A disposable paper helmet has been designed to improve cyclists’ safety for those using bike share schemes in cities.

The EcoHelmet, which has been created by designer Isis Shiffer, is made from paper, in a lattice shape, and can be folded up compactly, recycled after use and protects as well as a standard helmet.

The helmet’s structure resembles a honeycomb, meaning that if an individual had an accident when wearing it, the impact from a collision would be spread across the helmet and not just in one area.

Crash test facilities at Imperial College London were used to test and prove the strength of the design and it has also won the £30,000 International James Dyson Award. The helmet is being produced and sold after Ms Shiffer partnered with Los Angeles-based MemBrain.

It is anticipated that the helmets will be sold alongside schemes, such as Boris bikes in London and Citi Bikes in New York, for approximately £4.
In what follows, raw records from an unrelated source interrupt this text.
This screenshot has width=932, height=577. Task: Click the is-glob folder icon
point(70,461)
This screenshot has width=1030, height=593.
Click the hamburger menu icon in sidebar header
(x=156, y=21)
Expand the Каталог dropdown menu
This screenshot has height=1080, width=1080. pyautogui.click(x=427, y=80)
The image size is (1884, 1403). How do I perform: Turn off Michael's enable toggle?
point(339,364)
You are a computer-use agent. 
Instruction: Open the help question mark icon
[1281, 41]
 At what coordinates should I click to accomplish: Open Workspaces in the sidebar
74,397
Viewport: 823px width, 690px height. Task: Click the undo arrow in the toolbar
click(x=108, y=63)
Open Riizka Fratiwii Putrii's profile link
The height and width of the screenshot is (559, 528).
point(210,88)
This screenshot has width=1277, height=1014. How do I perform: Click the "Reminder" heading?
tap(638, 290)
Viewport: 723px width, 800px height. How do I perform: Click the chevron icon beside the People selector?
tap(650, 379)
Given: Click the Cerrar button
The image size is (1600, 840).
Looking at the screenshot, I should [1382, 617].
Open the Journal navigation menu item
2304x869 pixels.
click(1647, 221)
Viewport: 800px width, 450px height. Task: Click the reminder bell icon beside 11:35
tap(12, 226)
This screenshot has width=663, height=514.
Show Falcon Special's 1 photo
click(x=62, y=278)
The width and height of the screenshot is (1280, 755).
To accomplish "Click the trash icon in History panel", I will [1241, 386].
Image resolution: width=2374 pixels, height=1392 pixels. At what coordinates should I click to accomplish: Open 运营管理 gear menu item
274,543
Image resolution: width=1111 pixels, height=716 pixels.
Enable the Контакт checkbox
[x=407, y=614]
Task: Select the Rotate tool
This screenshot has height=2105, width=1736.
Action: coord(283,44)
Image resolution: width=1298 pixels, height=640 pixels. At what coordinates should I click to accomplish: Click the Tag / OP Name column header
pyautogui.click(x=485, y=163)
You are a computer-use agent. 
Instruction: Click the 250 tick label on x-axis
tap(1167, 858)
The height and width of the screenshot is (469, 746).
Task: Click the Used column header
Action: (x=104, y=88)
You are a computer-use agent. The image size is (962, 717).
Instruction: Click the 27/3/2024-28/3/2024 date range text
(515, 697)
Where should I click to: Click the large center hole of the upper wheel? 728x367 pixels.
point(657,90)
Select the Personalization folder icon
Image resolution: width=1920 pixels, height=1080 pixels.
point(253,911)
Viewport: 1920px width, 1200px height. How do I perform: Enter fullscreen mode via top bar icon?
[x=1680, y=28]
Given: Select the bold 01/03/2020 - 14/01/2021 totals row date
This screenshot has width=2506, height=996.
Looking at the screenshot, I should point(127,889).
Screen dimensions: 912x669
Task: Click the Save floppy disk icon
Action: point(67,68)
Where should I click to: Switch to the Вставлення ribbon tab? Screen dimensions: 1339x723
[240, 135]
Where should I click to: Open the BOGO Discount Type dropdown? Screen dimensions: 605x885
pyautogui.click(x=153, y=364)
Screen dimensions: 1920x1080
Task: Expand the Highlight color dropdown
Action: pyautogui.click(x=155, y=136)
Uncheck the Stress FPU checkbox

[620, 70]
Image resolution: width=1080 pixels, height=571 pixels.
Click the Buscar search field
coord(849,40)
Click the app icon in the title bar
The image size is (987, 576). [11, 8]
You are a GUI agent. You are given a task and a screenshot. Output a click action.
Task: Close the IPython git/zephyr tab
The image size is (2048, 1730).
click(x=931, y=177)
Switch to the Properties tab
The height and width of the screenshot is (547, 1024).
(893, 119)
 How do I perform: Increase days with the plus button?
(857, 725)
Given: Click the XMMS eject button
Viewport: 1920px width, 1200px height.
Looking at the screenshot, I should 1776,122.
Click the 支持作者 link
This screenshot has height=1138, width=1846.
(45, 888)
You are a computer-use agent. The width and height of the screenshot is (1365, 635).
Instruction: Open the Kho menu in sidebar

David Robinson, a specialist serious injury solicitor and member of Thompsons Solicitors’ cycling group, said: “The number of cyclists taking to the roads in London is on the up. Cycling has become increasingly popular through schemes like Boris bikes, which is appealing to those visiting the city as a way to get about during their stay, or for those who are taking to a bike in a bid to avoid driving or using public transport.

“While there are obvious health and environmental benefits of increasing numbers of cyclists, it’s important to remember that cyclists are vulnerable road users and there should be effective measures in place to help keep people safe.

“Many people routinely wear a helmet when they get on a bike, but for those choosing to rent one through a scheme like Boris bikes it is quite shocking that adding a helmet isn’t an option. We’d therefore welcome an initiative like EcoHelmet, but from our perspective safety measures like this should be driven the government and not by cyclists themselves.”